┌──

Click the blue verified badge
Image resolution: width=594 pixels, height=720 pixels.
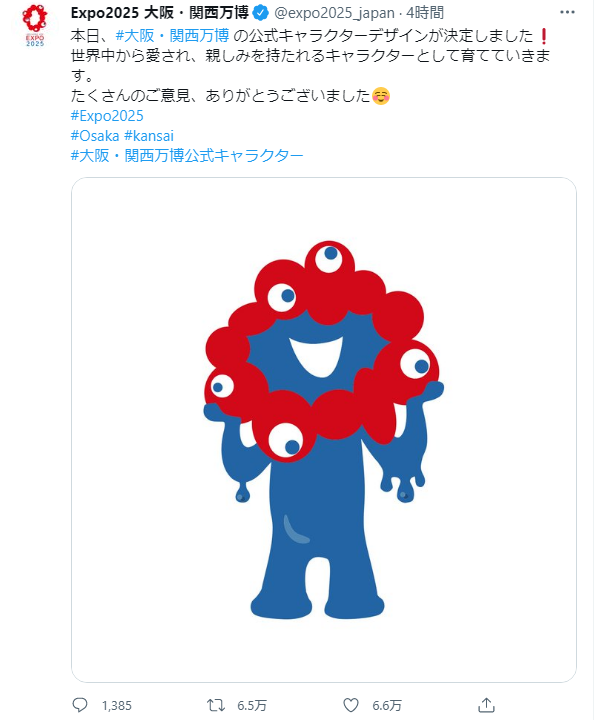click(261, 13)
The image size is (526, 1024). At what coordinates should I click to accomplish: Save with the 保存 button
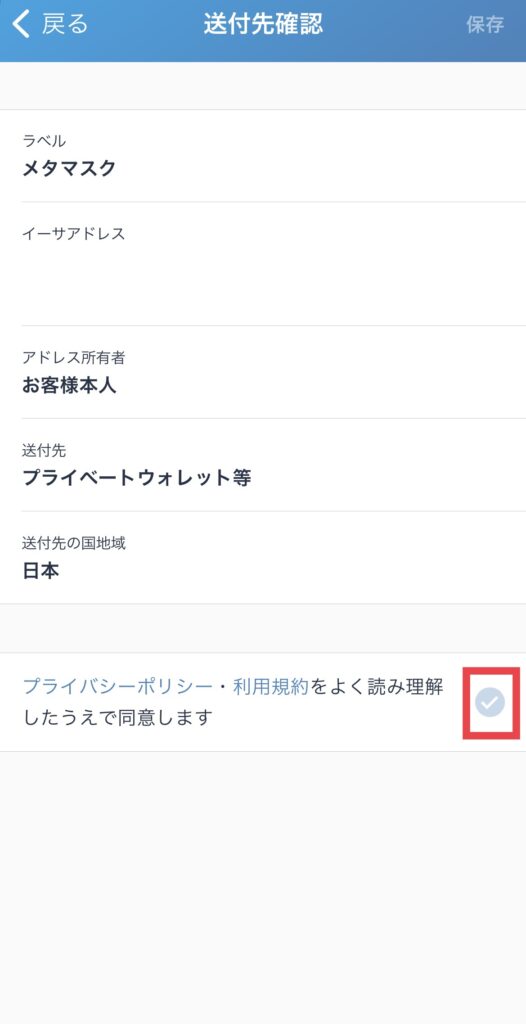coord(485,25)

└──
┌──

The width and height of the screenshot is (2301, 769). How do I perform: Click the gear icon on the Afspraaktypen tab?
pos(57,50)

└──

▸ **THE EXERCISE**
Convert the records into a JSON list of strings, one string per line, skipping blank lines and leaving out the pictures. Include only the lines starting at the one containing "The image size" and ending at the one containing "coord(485,25)".

▸ **ANSWER TO THIS EXERCISE**
[
  "The image size is (526, 1024). At what coordinates should I click to accomplish: Save with the 保存 button",
  "coord(485,25)"
]